Using science to change the way we learn

The report focuses on the fundamental questions that influence our ability to learn and highlights the opportunity for Australia to transform its practices related to learning, with the aim of enhancing life-long learning outcomes for all Australians.

It also uses science to challenge a number of commonly held beliefs about how the brain functions, learns and ages. 

The central recommendation of the report is the establishment of a Science of Learning Program, to be delivered through a number of interdisciplinary and inter-professional Science of Learning Centres.

Further detail on the Science of Learning Program can be found in the short  impact statement.  Click here to download the statement.

In describing the Science of Learning Centres, Australia’s Former Chief Scientist, Professor Penny D Sackett said “the Centres would have a transformational impact on learning by advancing the scientific understanding of effective learning techniques; generating knowledge to inform education policy and practice; and by testing innovative approaches in real world environments to maximise learning outcomes.

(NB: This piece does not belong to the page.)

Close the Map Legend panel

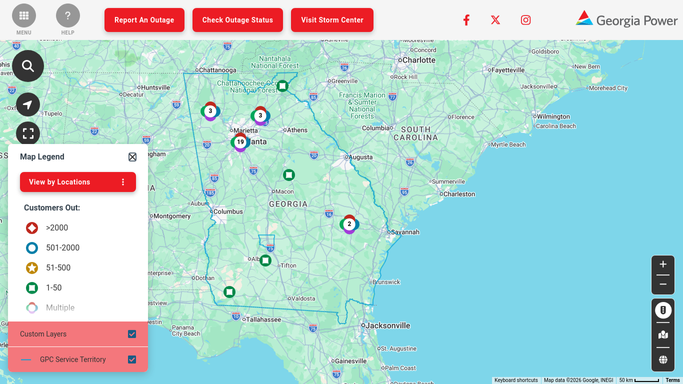(x=132, y=157)
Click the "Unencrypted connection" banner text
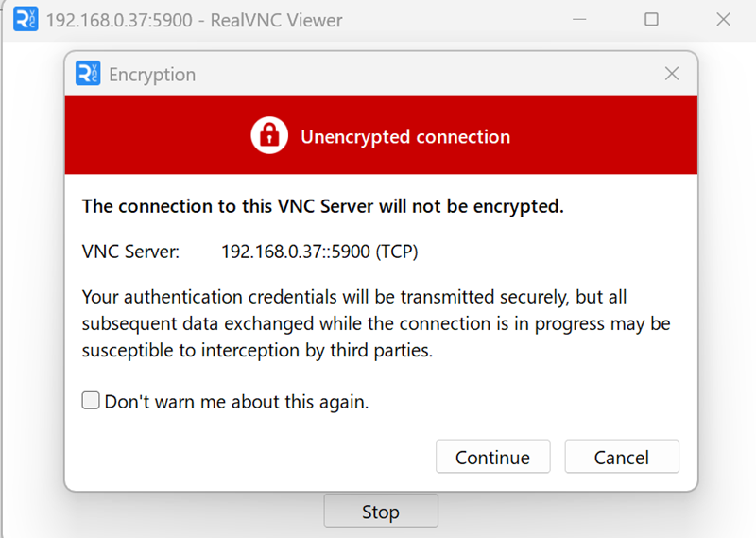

“It is expected that the research findings from these Centres could lead to improvements in equity, educational practice and practitioner development.  All of which, should narrow the achievement gap and maximise Australia’s economic productivity.

“By adopting the recommendation from the report to establish Science of Learning Centres, we can deliver a society of effective life-long learners who have the ability to engage in the rapidly developing knowledge society that is the global future.”

The Centres, if established, would cover Australia geographically and socio-economically; and would build on the work already being conducted across Australia by Departments of Education, researchers and other educational groups. 

It is also expected that input into the Centres would be harnessed from parents, carers, learners, community leaders, formal and informal educators, and researchers from different disciplines.